Is Your Restaurant Justified To Charge For Cakeage?
A local Perth restaurant has ignited debate over its decision to charge patrons a fee known as “cakeage” for cutting up a serving cakes that patrons bring with them to the restaurant. There are two very clear sides to the debate, with justification for morale victory being found on both sides. From the perspective of the business owner, generally the opportunity to buy a cake on premesis exists, and as such a byo cake situation decreases revenue for the business. Added to this, is the fact that there are costs incurred in serving the cake by way of staff time to do the cutting and serving, not to mention the wear and tear on crockery and utensils (plates will get broken, cutlery will get lost or stolen), and finally the cost to wash the dishes.
Customers argue that they have already provided enough value by way of what they have spent during their meal, and choosing the spend this money with the restaurant. The costs associated with the cutting and serving of the cake are minimal compared to the profit that is made via the celebratory dinner.

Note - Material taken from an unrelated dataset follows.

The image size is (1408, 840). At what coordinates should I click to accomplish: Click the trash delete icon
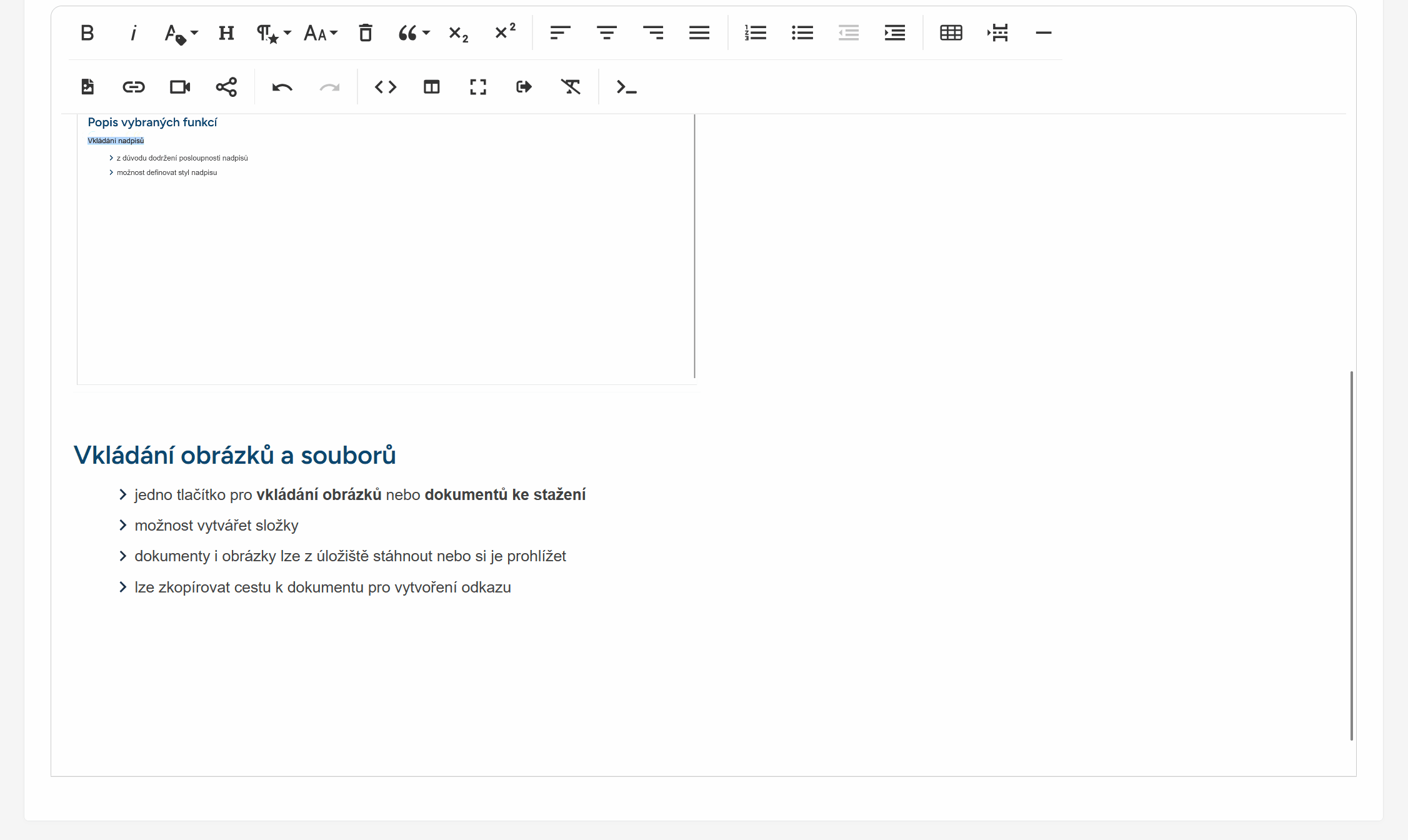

Some patrons see this extra charge simply as a way for restaurant owners to make more money.
AN ONLINE rant over customers complaining about a“cakeage” fee at a leading Perth restaurant has sparked a heated debate about whether the practice is justified.
The Sunday Times revealed that Crown Perth’s Nobu pastry chef Samad Khan took to Facebook this week to defend restaurants that charge up to $25 a cake or $15 a person when people bring in their own dessert.

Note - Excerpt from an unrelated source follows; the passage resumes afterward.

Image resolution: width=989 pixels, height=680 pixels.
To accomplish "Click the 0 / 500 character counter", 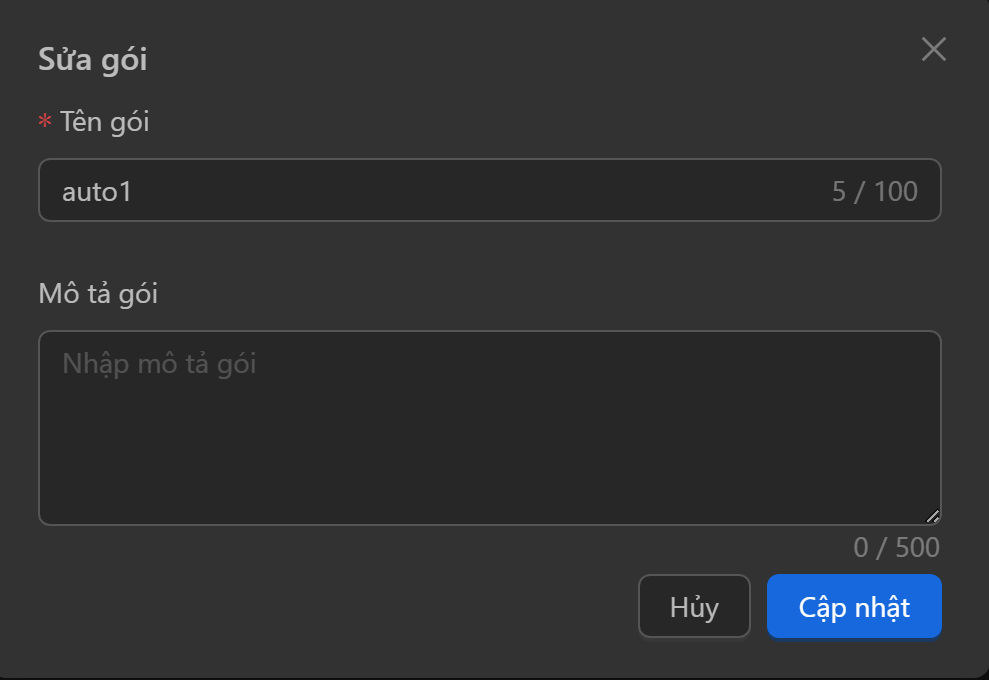I will (896, 548).
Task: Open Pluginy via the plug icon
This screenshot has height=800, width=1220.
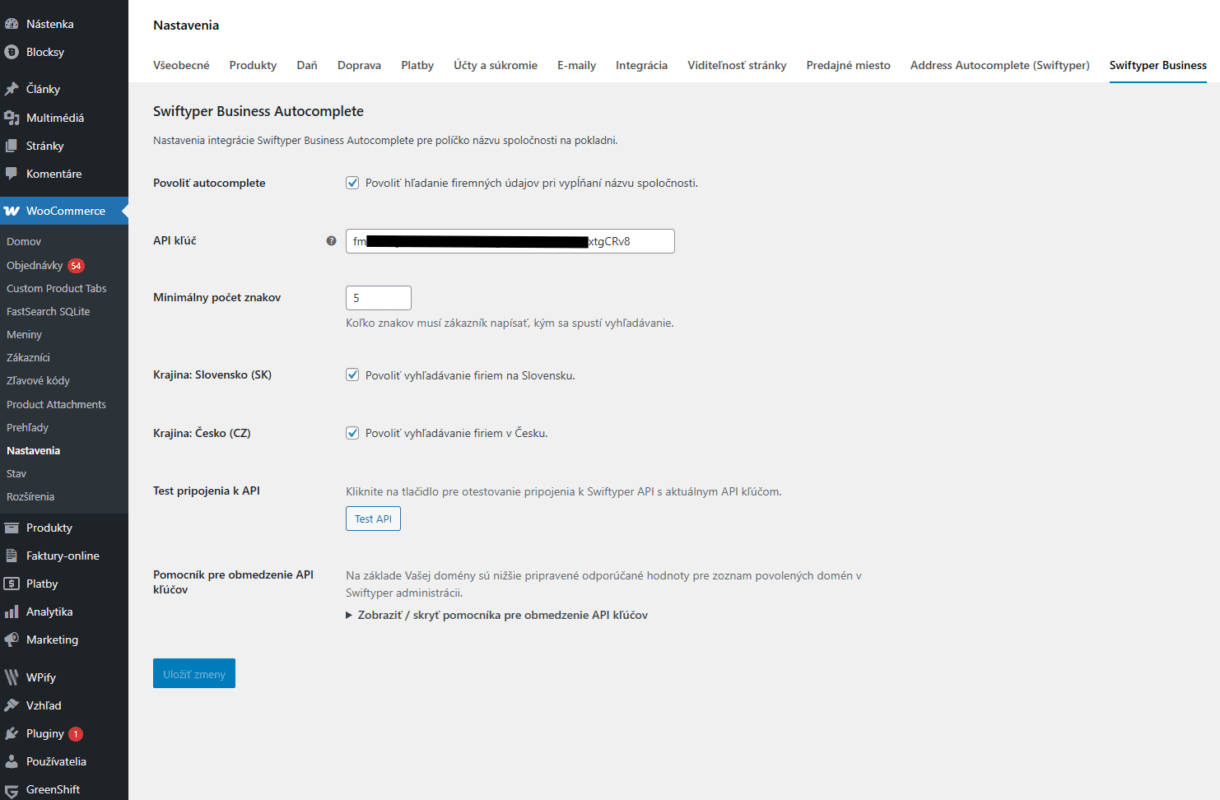Action: [x=12, y=734]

He argued the fee “pays for an actual service” and scoffed at the suggestion all the work had been done for staff.
“We as chefs don’t want to take advantage of your celebrations, but please realise that we are still entitled to be paid for something you want us to do FOR YOU! Stop expecting everything free or complimentary,” he wrote on Friday.
“It’s hospitality people … you want free cake cutting then go to your mumma’s house.”
The story sparked a flurry of debate on PerthNow’s Facebook page with readers weighing in on the subject.
One of the first to defend Mr Khan’s rant was colleague, trainee chef at Nobu Perth, Vinnie Nguyen.
He posted that restaurant patrons shouldn’t be asking why a top chef can’t cut up a cake for free in a fine dining restaurant.
“You are bringing something outside of their premises — a building they pay for, a kitchen they have to maintain, chefs they pay to create some of the best desserts in Perth, expecting them to cut and serve the cake, and asking the dishes to be washed by dish washing staff that they will also have to pay,” Mr Nguyen wrote.
“Nobu offers quality service of the highest standard.
“Learn to respect the hard efforts of others, and not ask why a top quality chef can’t cut cake for free and serve them on paper plates in a fine dining restaurant.”
Mr Nguyen’s comment has been liked by more than 145 people.
Several people agreed with Mr Nguyen including Claudia Mazzone who wrote: “If you choose a restaurant that has cakes, why bring your own? It’s payment by choice, why are people whingeing?”
Dylan Halliday wrote that he never understood why people brought a cake into a restaurant adding that he did not have no issue with a cakeage charge.
But Mary Atkinson disagreed: “He calls it hospitality so therefore he can charge to cut up a cake!!!! What about some good old fashioned friendly customer service! Now there’s a thought.”
But Nobu Perth is not the only restaurant in Perth to charge the fee with many of the city’s top spots admitting to the practice.
The Reveley’s venue manager Thomas Curtis, who previously worked at Nobu, said Nobu’s cakeage fee of $7 per person was in line with the rest of the restaurant’s prices.
“That’s just Crown — Nobu is great, but the prices are ridiculous,” Mr Curtis said.
The Reveley recently decided to stop allowing people to bring in their own cake and instead has a selection of cakes available for people to purchase at the restaurant.
“We did (charge cakeage) up until recently. That change happened two weeks ago,” Mr Curtis said.
“We were charging $3 per person.”
Mr Curtis said the restaurant would honour bookings made before the cake policy changed.